__Task__:
Find the string "pixels" in the material. Copy every line that has it.

[Material for this task Boundary: Start]

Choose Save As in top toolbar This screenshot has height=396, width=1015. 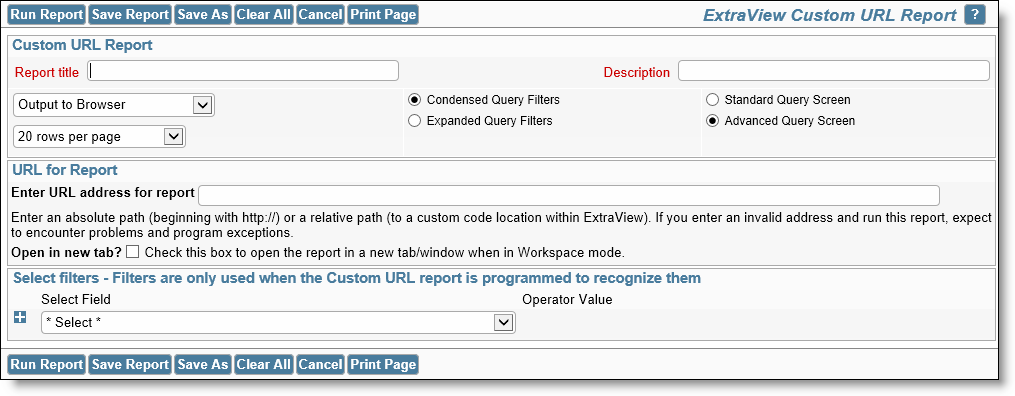pyautogui.click(x=203, y=15)
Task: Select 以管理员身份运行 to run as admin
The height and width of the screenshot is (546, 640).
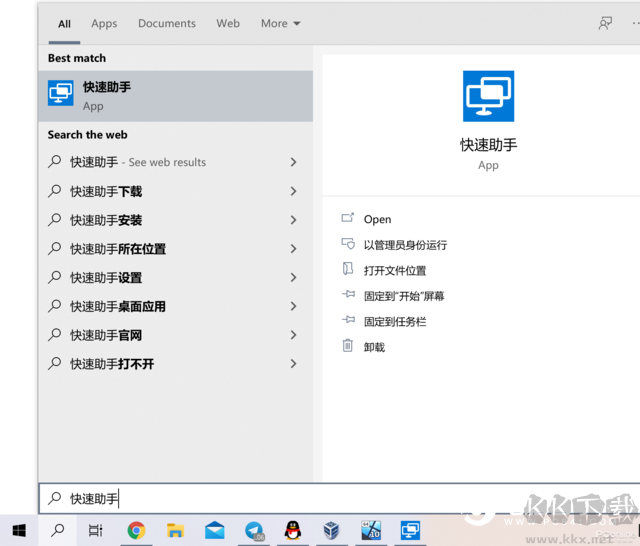Action: coord(404,245)
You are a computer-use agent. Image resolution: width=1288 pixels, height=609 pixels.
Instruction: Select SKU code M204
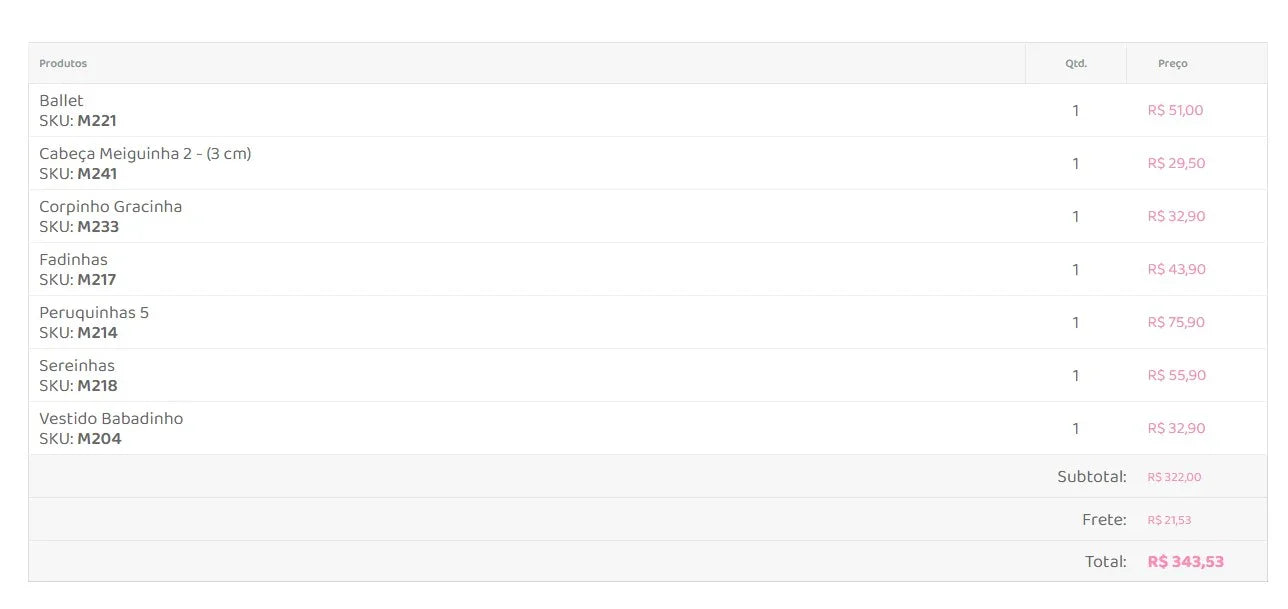pos(99,439)
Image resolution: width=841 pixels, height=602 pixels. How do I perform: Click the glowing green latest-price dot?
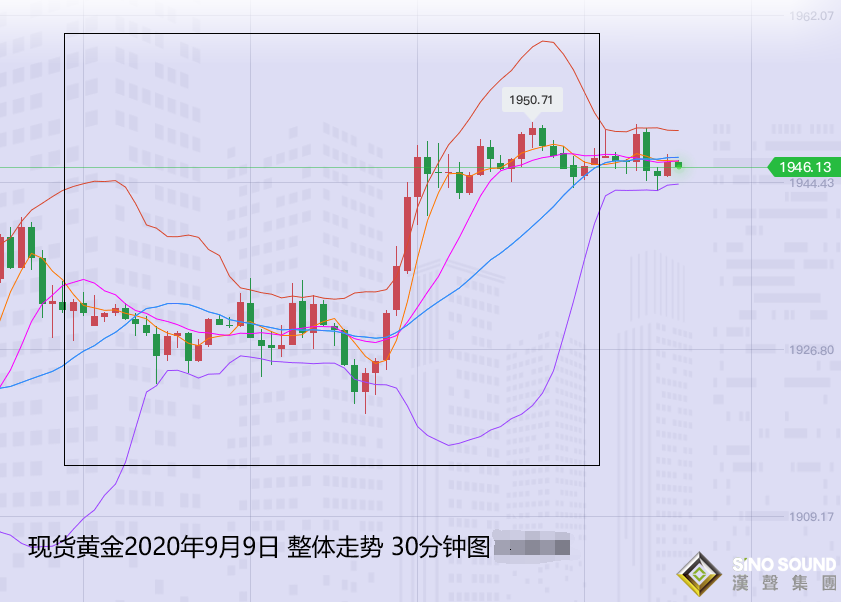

[Material for this task Boundary: End]

__Answer to this problem__:
You are a computer-use agent. Image resolution: width=1288 pixels, height=609 pixels.
Image resolution: width=841 pixels, height=602 pixels. How do I perform: Click the glowing green latest-price dot?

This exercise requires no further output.